Element lookup entries
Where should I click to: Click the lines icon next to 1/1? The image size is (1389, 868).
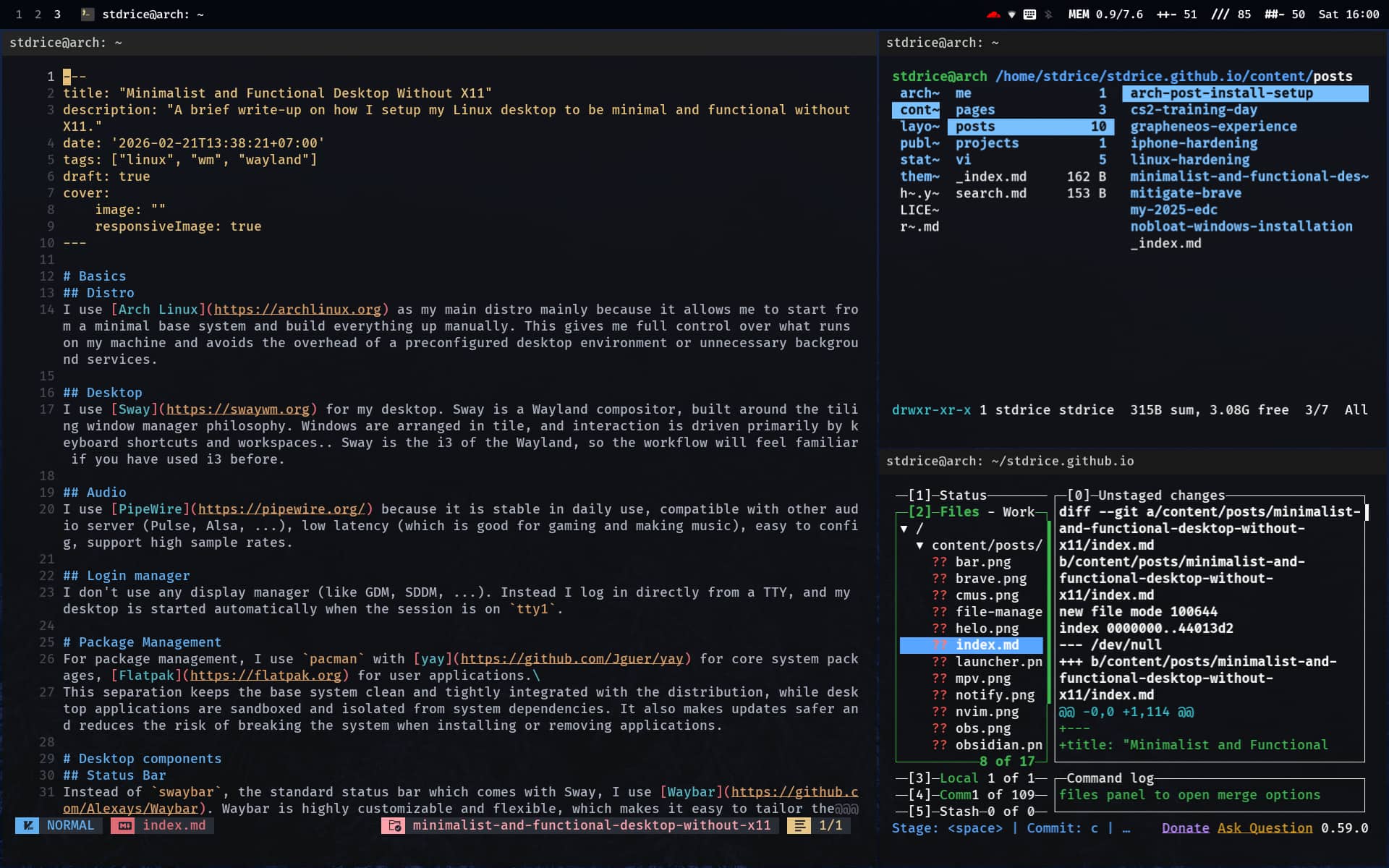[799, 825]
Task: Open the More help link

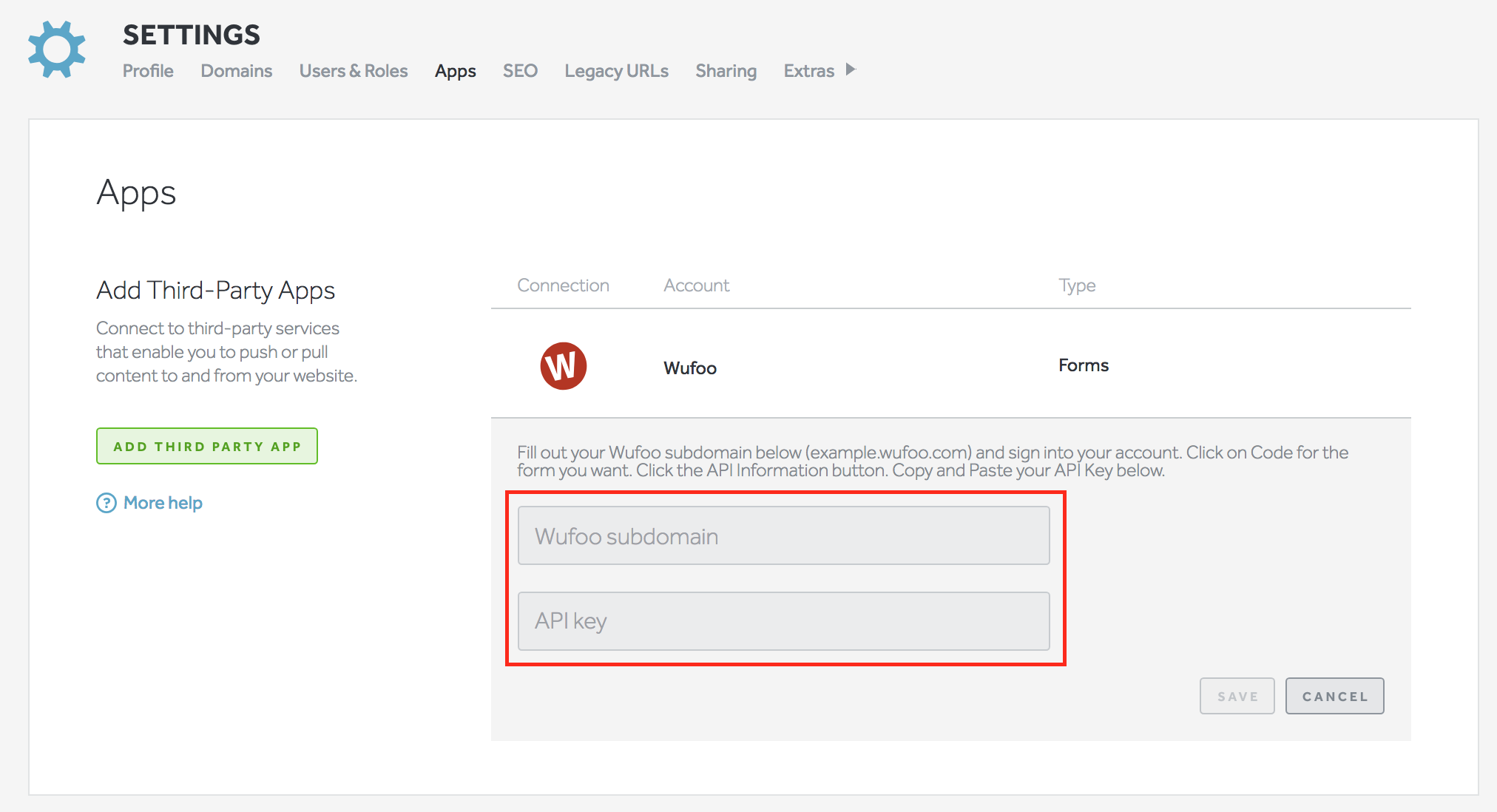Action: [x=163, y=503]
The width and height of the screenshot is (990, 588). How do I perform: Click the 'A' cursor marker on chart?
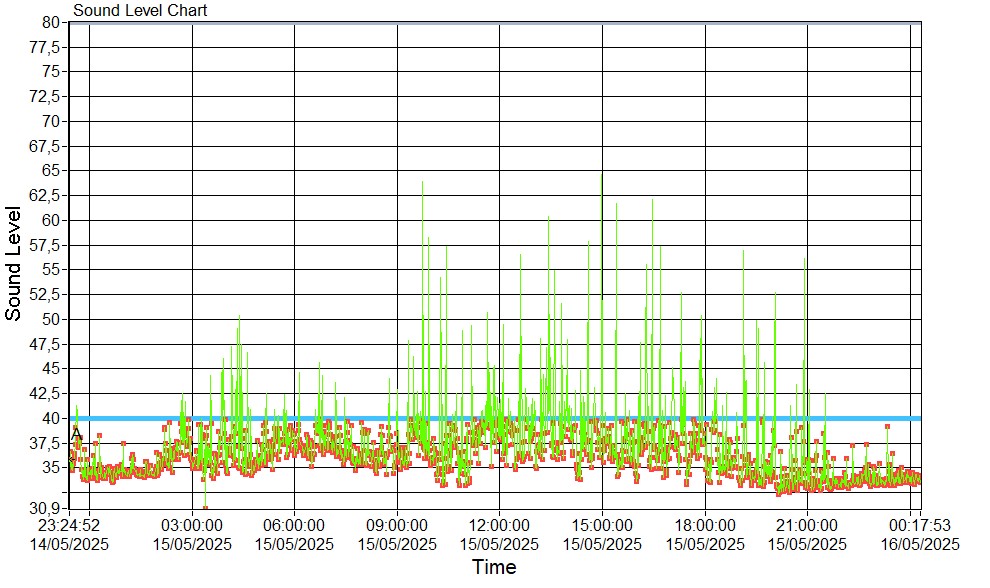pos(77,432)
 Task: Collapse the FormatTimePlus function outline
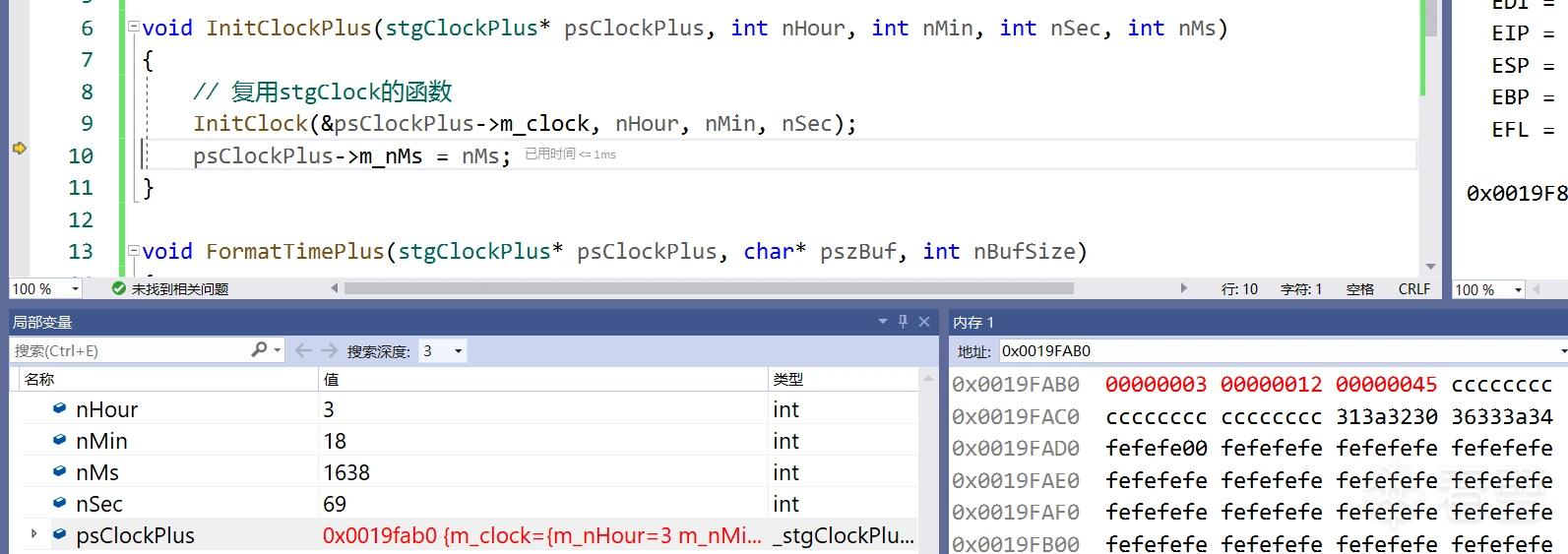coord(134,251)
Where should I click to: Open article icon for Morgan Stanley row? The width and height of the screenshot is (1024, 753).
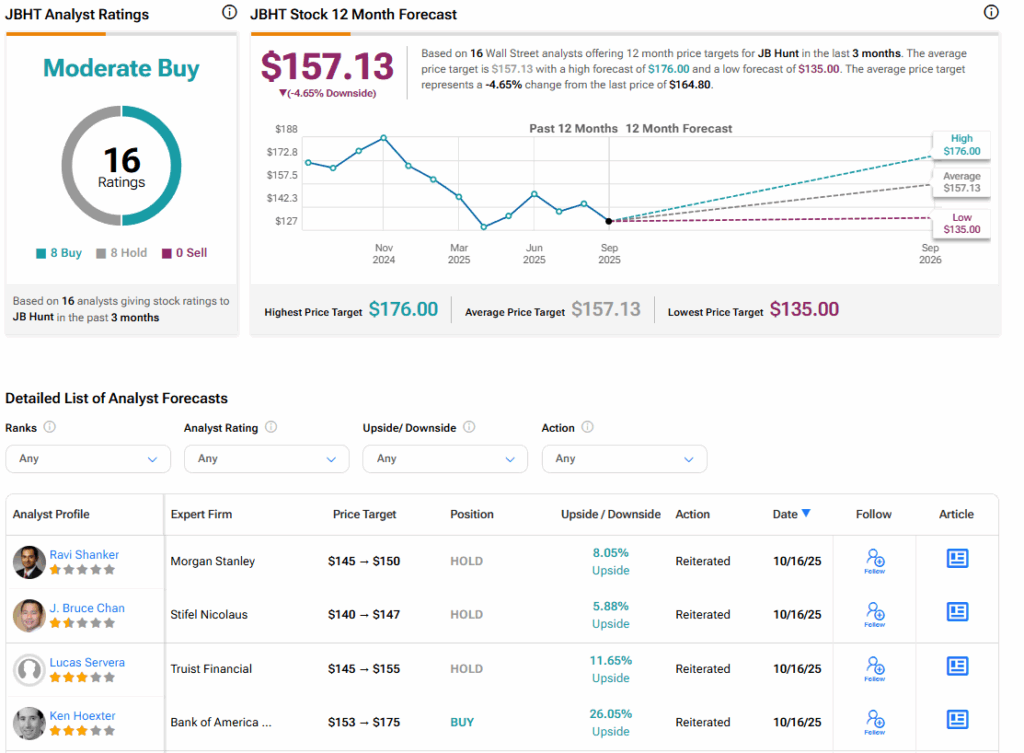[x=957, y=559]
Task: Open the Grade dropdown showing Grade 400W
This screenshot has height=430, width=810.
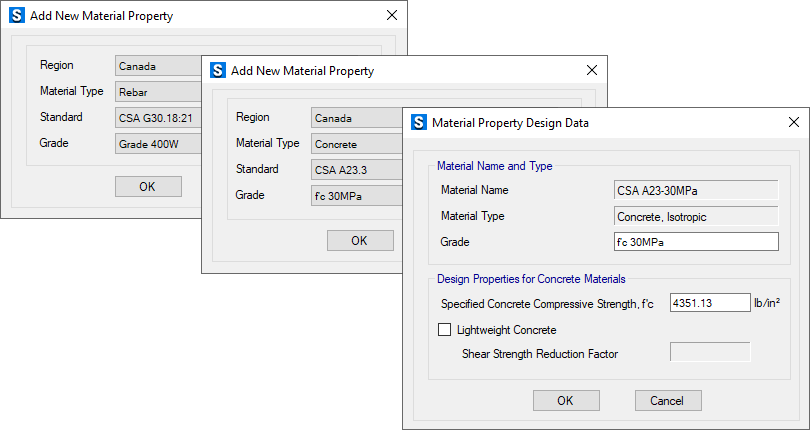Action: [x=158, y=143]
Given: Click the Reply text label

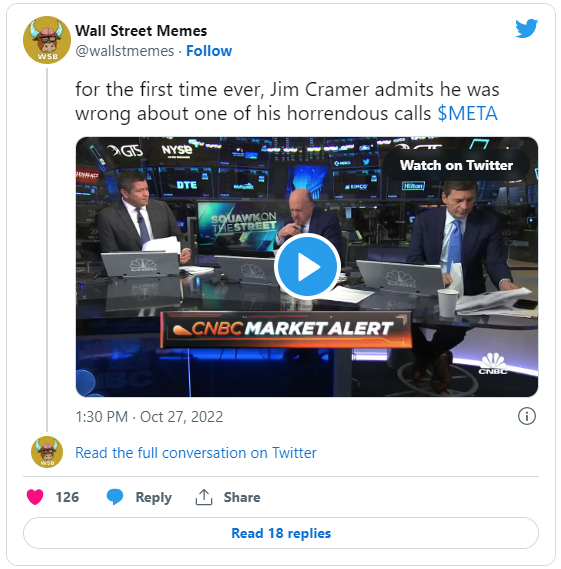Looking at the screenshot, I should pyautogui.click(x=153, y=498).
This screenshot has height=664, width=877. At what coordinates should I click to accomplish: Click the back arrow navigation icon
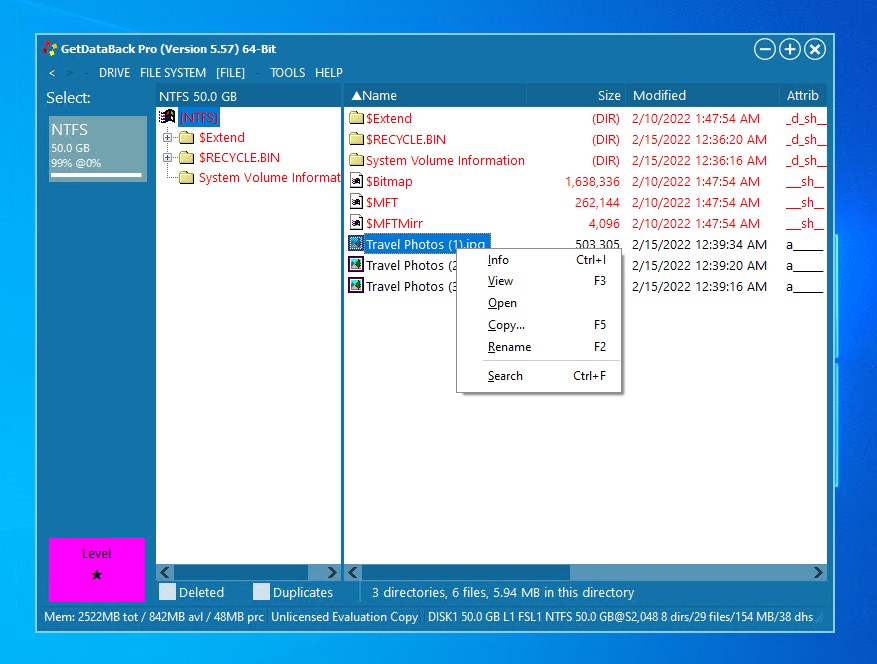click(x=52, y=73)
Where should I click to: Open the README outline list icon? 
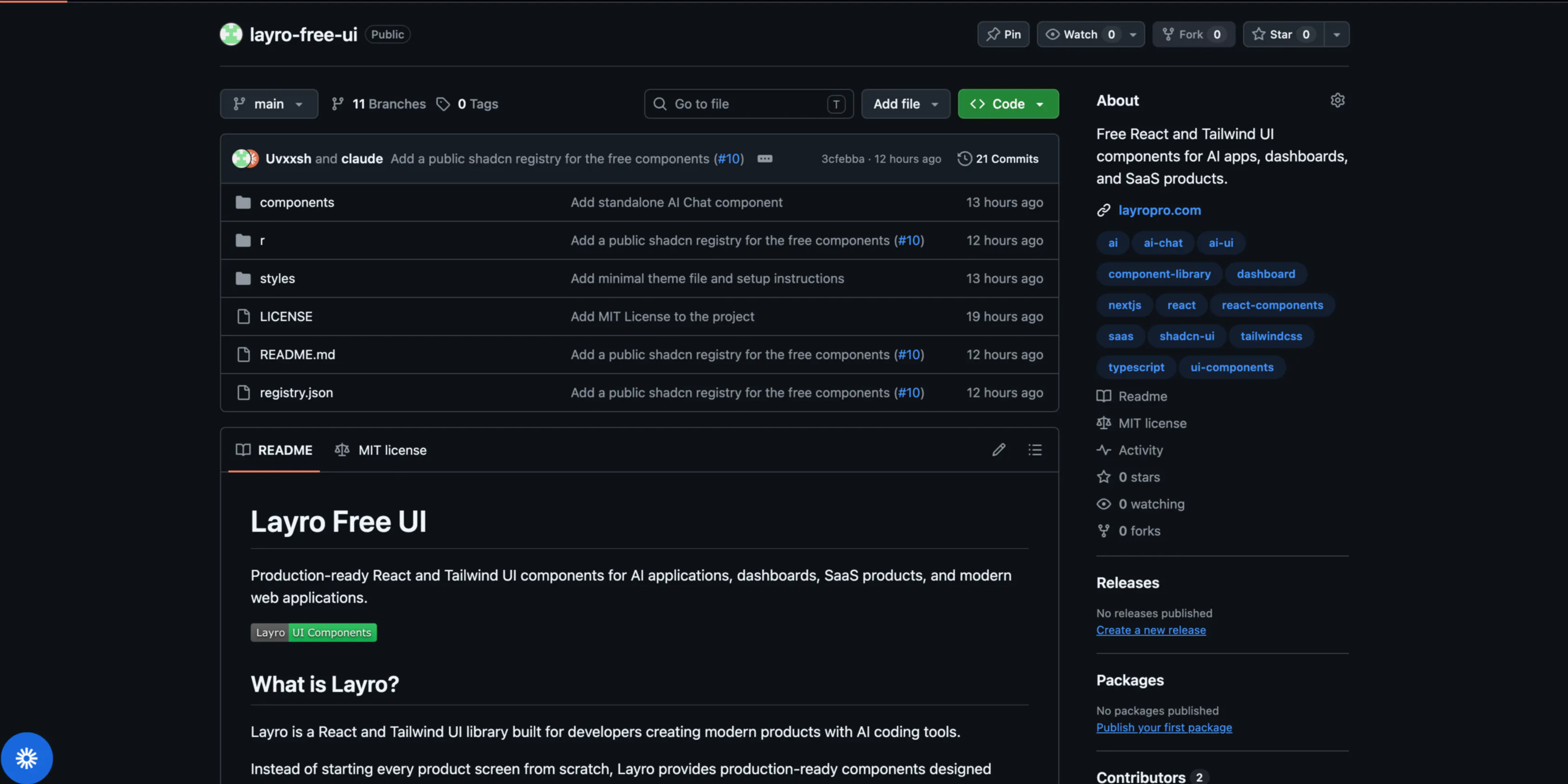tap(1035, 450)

YOUR INSTRUCTIONS:
Copy out every line of the entries above word for word, omitting the pictures.

WRITTEN SOLUTION:
Where should I click to: Click the lines icon next to 1/1? The image size is (1389, 868).
[799, 825]
Task: Open the More help link

Action: [x=163, y=503]
The width and height of the screenshot is (990, 588). How do I perform: Click the 'A' cursor marker on chart?
pos(77,432)
 Task: Collapse the FormatTimePlus function outline
coord(134,251)
Where should I click to: Open article icon for Morgan Stanley row? The width and height of the screenshot is (1024, 753).
[x=957, y=559]
Task: Open the Grade dropdown showing Grade 400W
This screenshot has height=430, width=810.
Action: [x=158, y=143]
Given: Click the Reply text label

Looking at the screenshot, I should pyautogui.click(x=153, y=498).
This screenshot has height=664, width=877. At what coordinates should I click to accomplish: Click the back arrow navigation icon
click(x=52, y=73)
Where should I click to: Open the README outline list icon? 
tap(1035, 450)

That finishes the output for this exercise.